Graff, known as the “King of Diamonds”, was buying the ruby of 8.62 carats for the second time, having acquired it first at an auction eight years ago. He had named the ‘pigeon-blood’, or pure red with a hint of blue, gemstone the “Graff Ruby” at the time.
In between he sold it to Greek financier Dimitri Mavromattis, whose collection of 16 jewels was part of Sotheby’s semi-annual sale in Geneva on Wednesday night. In all, 403 gems netted a total of 91.8 million francs.
“This is the finest ruby in the world. We are very proud to have it in our possession for the second time,” Graff said in a Sotheby’s statement.
The cushion-shaped ruby, set in a diamond ring, is from the Mogok Valley of Myanmar, formerly Burma, which produces “arguably the rarest of all gemstones”, Sotheby’s said.
“It’s not a surprise, the ruby is a unique stone that bears his name. He likes unique stones,” Eric Valdieu, a Geneva-based jeweler formerly of Christie’s who attended the sale, told Reuters. “Its price more than doubled in just over eight years.”
“Colored stones brought strong prices,” Valdieu said, noting that a 27.54 carat Kashmir sapphire sold for a record 5.7 million francs. Sotheby’s said an Asian collector bought it.

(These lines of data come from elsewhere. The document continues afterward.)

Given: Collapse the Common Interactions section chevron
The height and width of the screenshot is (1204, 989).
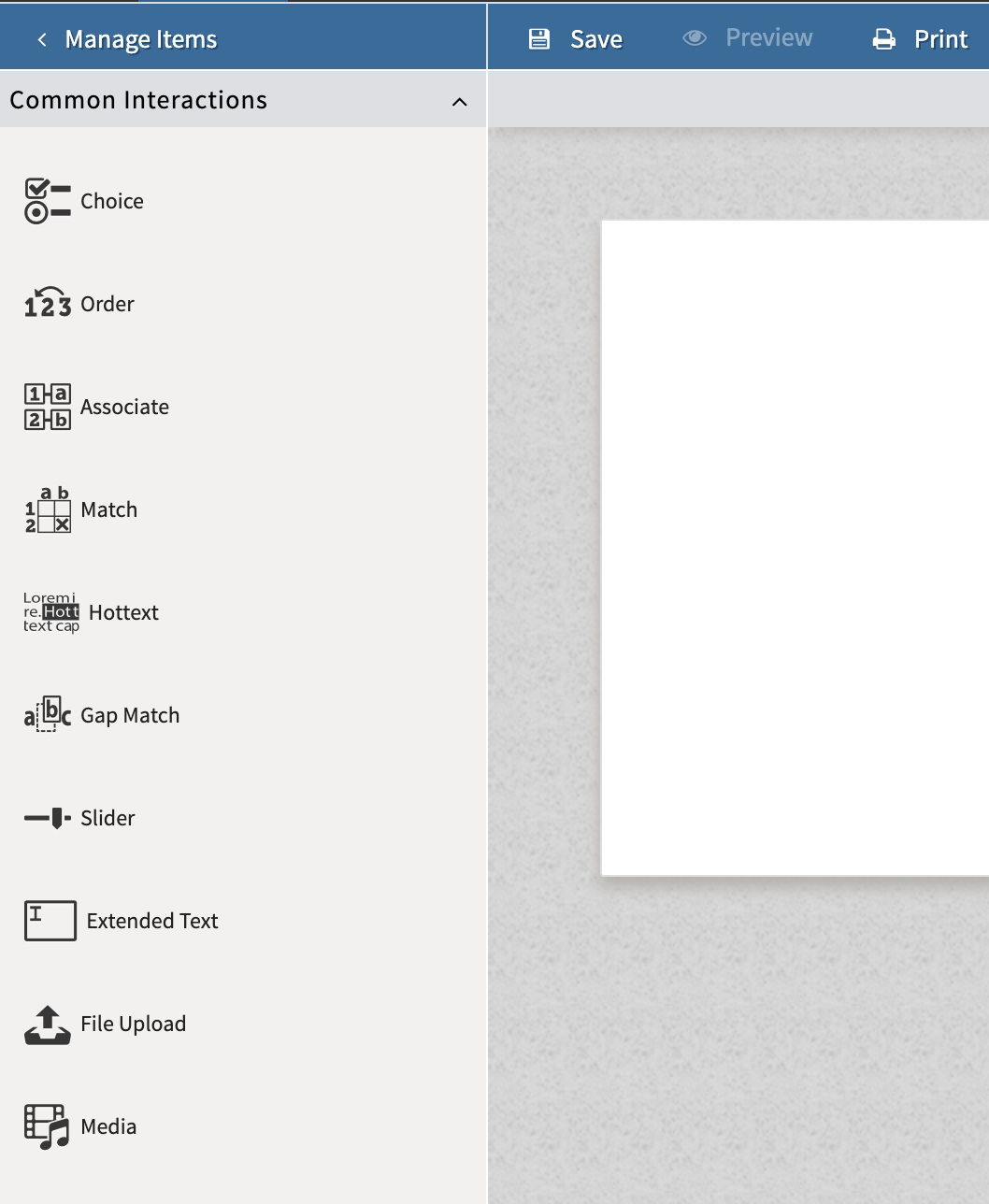Looking at the screenshot, I should [459, 101].
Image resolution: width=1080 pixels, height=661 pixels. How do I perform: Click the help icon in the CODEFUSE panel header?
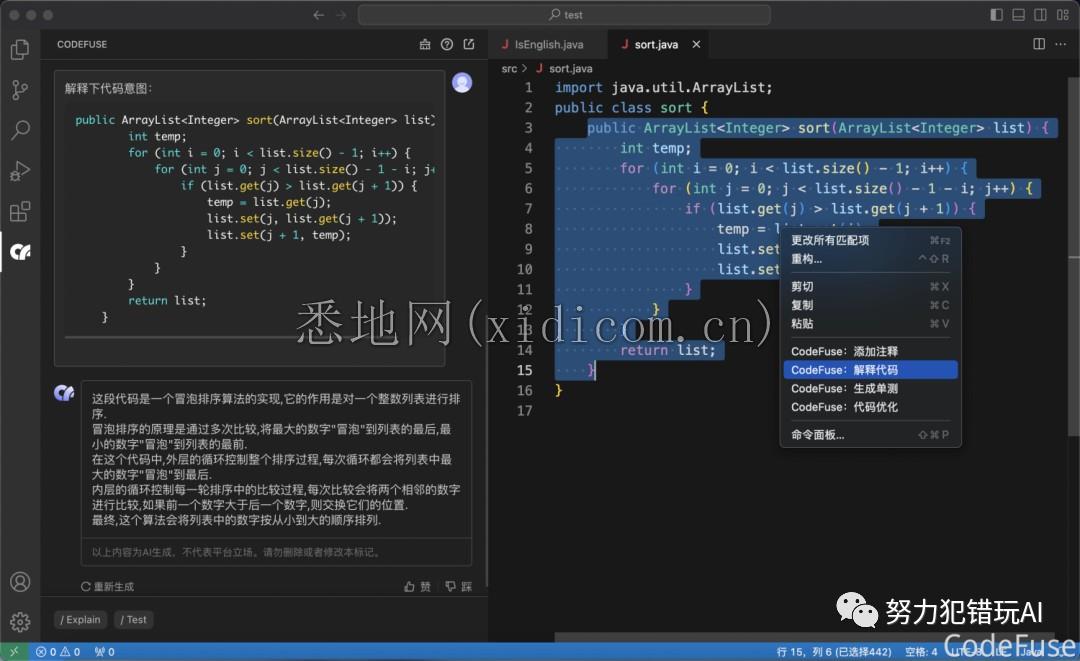click(447, 44)
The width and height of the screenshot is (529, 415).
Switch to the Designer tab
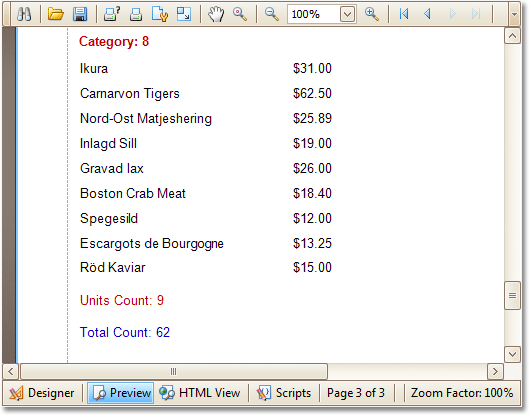click(42, 393)
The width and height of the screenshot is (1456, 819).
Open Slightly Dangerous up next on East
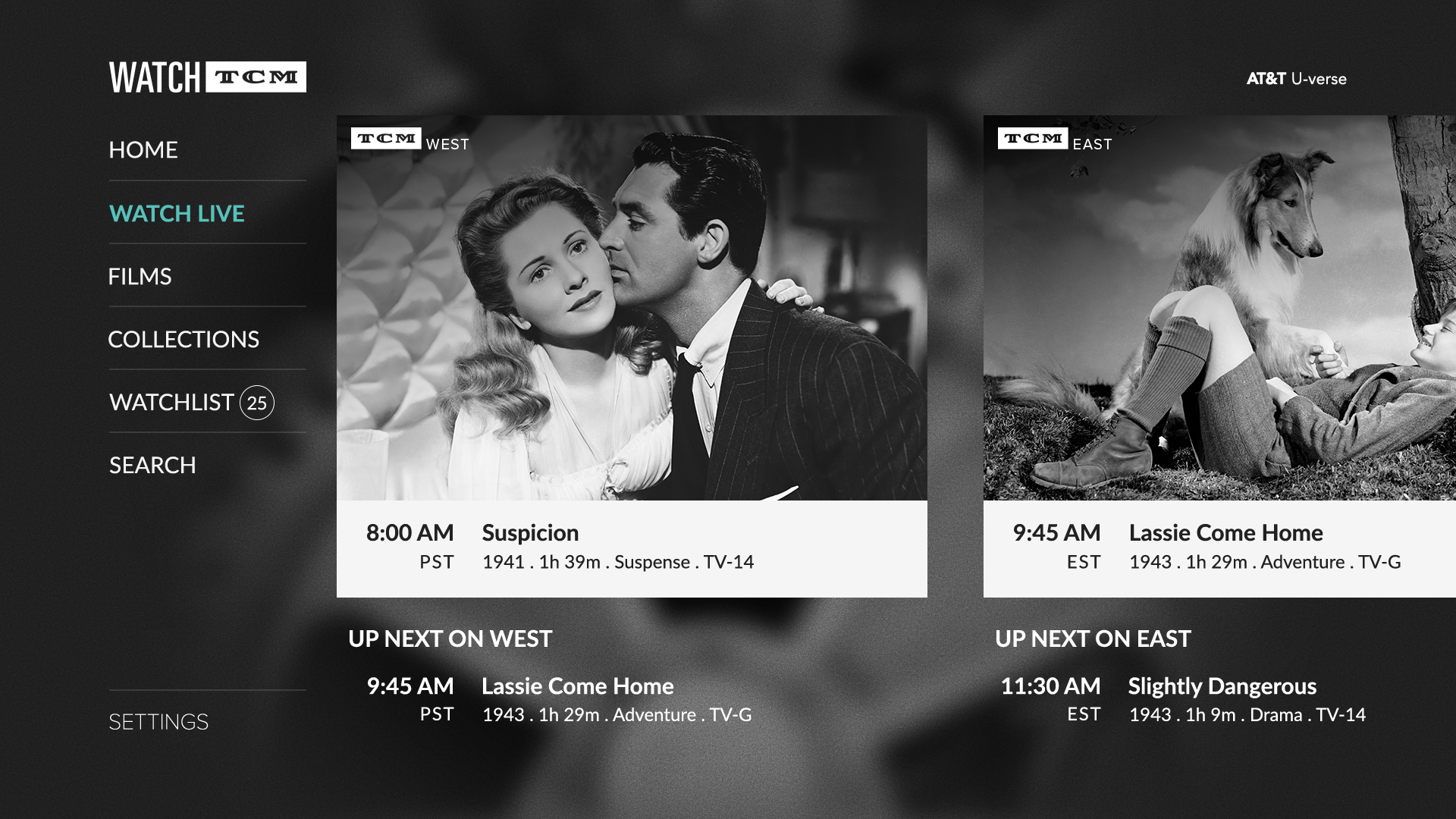(1222, 686)
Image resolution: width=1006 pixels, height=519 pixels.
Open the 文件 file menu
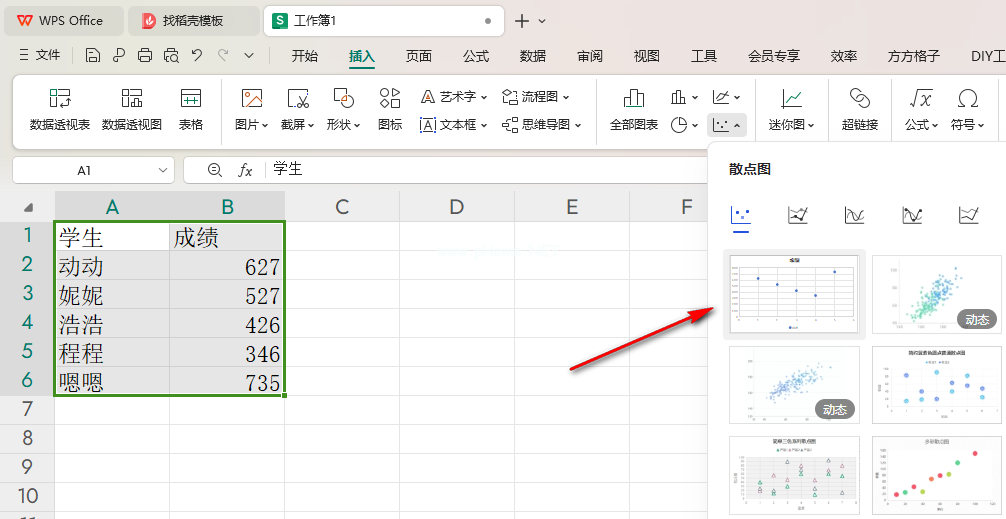[x=39, y=56]
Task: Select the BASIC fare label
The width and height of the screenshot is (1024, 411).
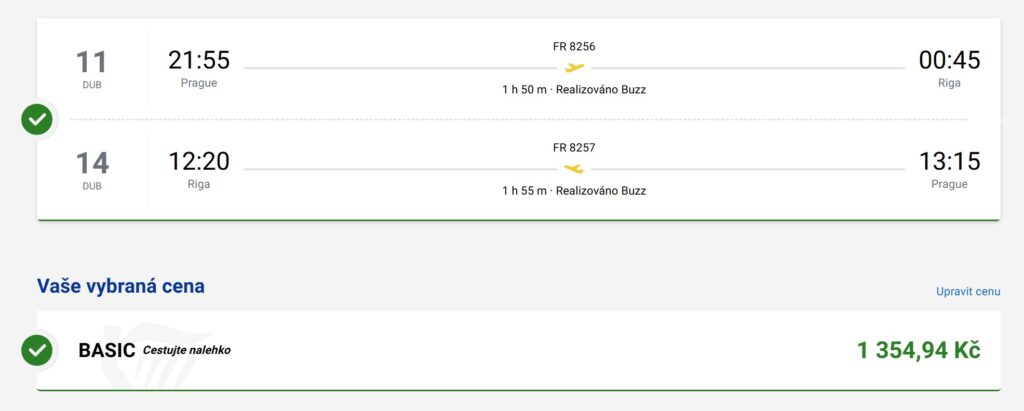Action: click(106, 351)
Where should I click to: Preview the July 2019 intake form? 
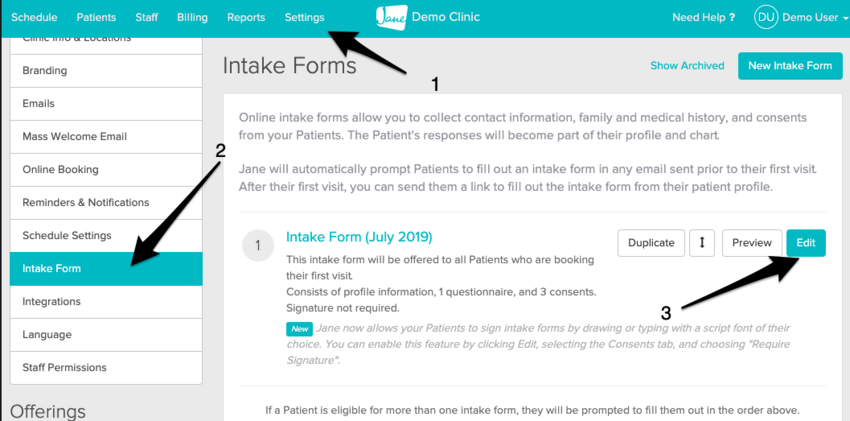751,243
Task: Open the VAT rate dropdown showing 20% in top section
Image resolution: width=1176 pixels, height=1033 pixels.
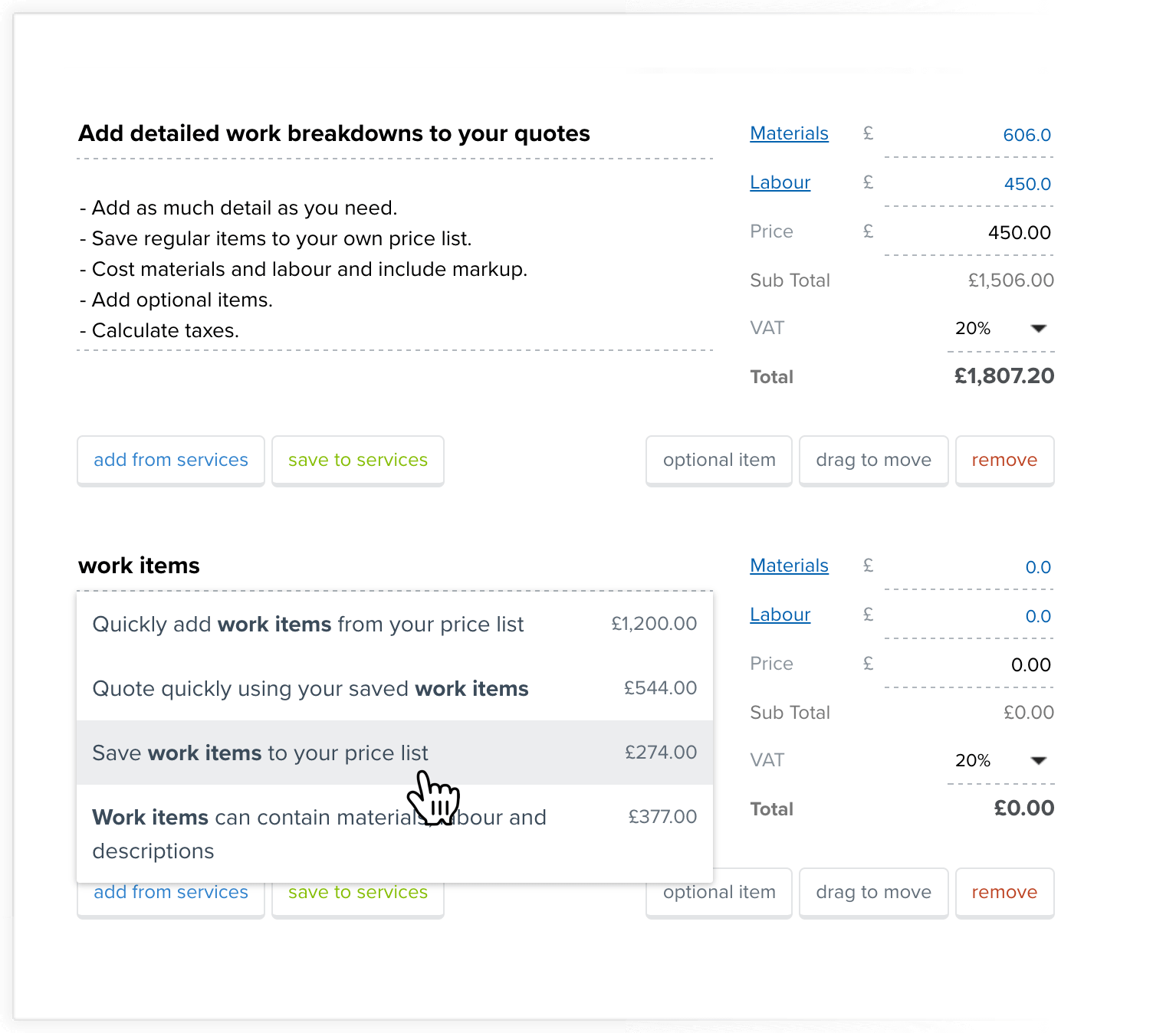Action: [x=1000, y=328]
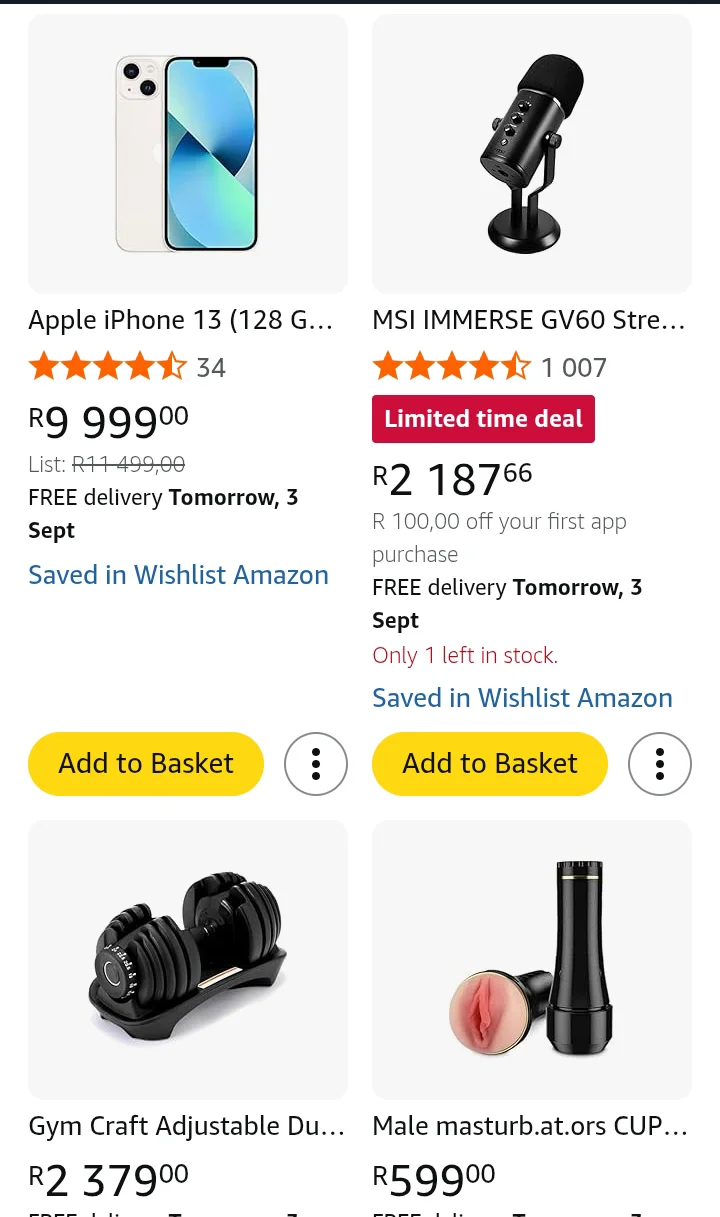Open the Gym Craft Adjustable Dumbbell title
The width and height of the screenshot is (720, 1217).
[187, 1126]
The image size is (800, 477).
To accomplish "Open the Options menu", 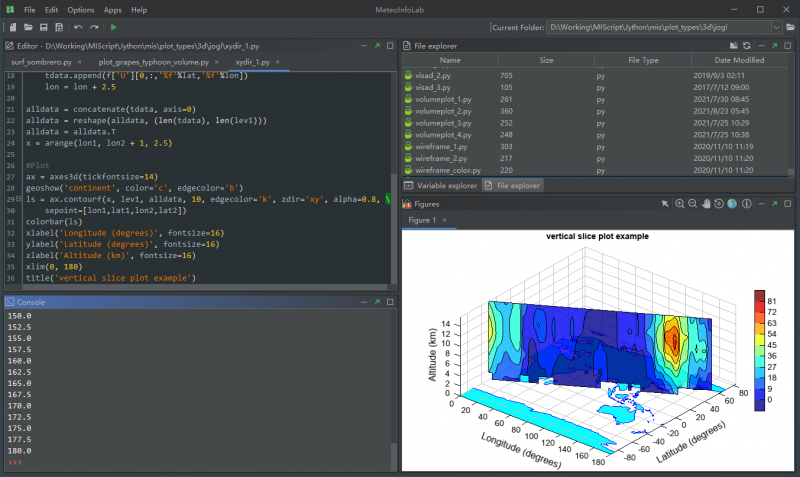I will coord(80,9).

Graff, who has a showroom on Geneva’s posh rue de Rhone, also scooped up a fancy intense blue diamond of 3.16 carats, also part of the Mavromattis collection, for nearly 3.1 million Swiss francs, bidding by phone, it said.
“Exceptional stones are achieving historic heights in a market that is not euphoric. The market is very selective,” Valdieu said.
“At that level, the competition is between buyers in the United States, Asia and ‘Old Europe’. There is still money in Europe for such objects,” he said.
A double-strand natural pearl necklace set with rose diamonds that belonged to Queen Josephine de Beauharnais, Queen of Sweden and Norway (1807-1876), sold for 3.3 million francs, roughly tripling its pre-sale estimate, Sotheby’s said.
The stunning necklace, which went to an anonymous buyer, is believed to have been also the property of Josephine de Beauharnais (1763-1814), first wife of Napoleon Bonaparte and Empress of the French, the auction house said.